Kaspersky Lab, a leading developer of secure content management solutions, announces that its products successfully detect all versions of Net-Worm.JS.Twettir that recently spread on the Twitter social networking site.

Twitter is a free social networking and micro-blogging service that enables its users to send and receive short text messages. The malicious program Net-Worm.JS.Twettir began spreading on Twitter on Saturday, 11 April.

The worm used vulnerabilities in Twitter that allowed it to perform cross-site scripting (XSS) attacks and to modify users’ accounts. Accounts were infected when users visited a modified page on Twitter or when they followed links to a promoted website in messages they believed to be genuine ‘tweets’ from their friends. A JavaScript scenario was used in the infection process.

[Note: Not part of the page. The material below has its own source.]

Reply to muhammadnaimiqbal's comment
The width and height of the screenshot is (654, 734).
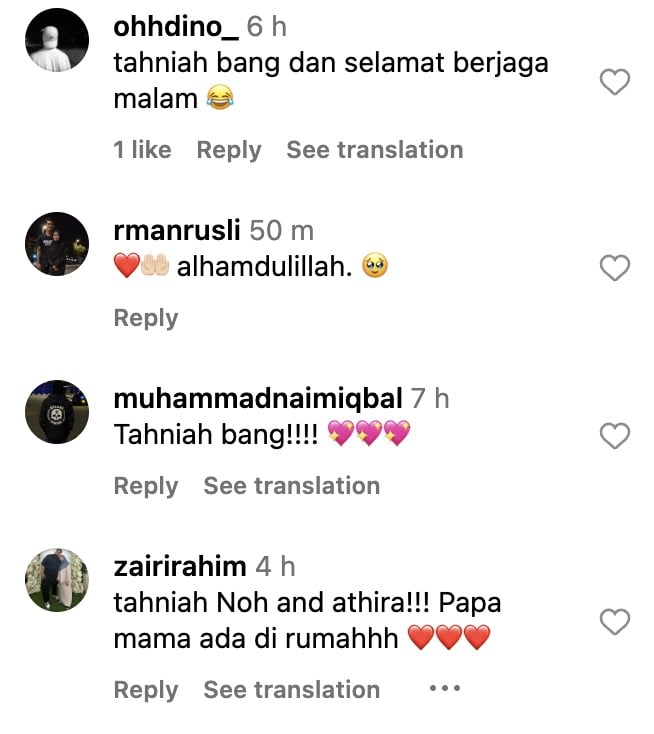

Over the next few days, different versions of the worm circulated on Twitter causing several waves of infections. According to the administrators of Twitter, all the holes on the site have now been closed. There is nothing to suggest that user credentials were stolen or that passwords, phone numbers and other sensitive information were compromised as result of the attack.

New York resident Michael Mooney, 17, has admitted creating the worm Net-Worm.JS.Twettir. He told BNO News that he had created the XSS worm "out of boredom." He also added that he wanted to show web developers the vulnerabilities in their products and to promote his own site via the link in the fake Twitter messages.

According to Roel Schouwenberg, Senior Antivirus Researcher of the Kaspersky Lab Global Research and Analysis Team, the new worm does not have sophisticated functionality and is not a real threat because it does not steal personal data. The problem, in his opinion, lies elsewhere – in the possibility of launching malicious scenarios using such widespread and familiar interactive elements as buttons and links.

“Also, in response to the new XSS-Worms, some web services have been created to supposedly protect the user. But again, these services ask users to just click on a link – while asking their friends to do the same. In other words, they behave in a similar way to malicious programs,” says Schouwenberg.

The Kaspersky Lab analyst also stresses that the Twitter incident is further proof of the growing threat emanating from social networking sites. Kaspersky Lab’s malware evolution report for 2008 stated that the effectiveness of a malicious code distribution on social networking sites is about 10 per cent, which is considerably more effective than the traditional malware distribution method via email (less than one per cent). This may be due to the fact that users of such sites are much more trusting and these services fail to provide sufficient protection.

Kaspersky Lab products successfully detect all versions of Net-Worm.JS.Twettir. They also provide effective protection from other script threats that arise when loading Internet sites and when using their interactive elements.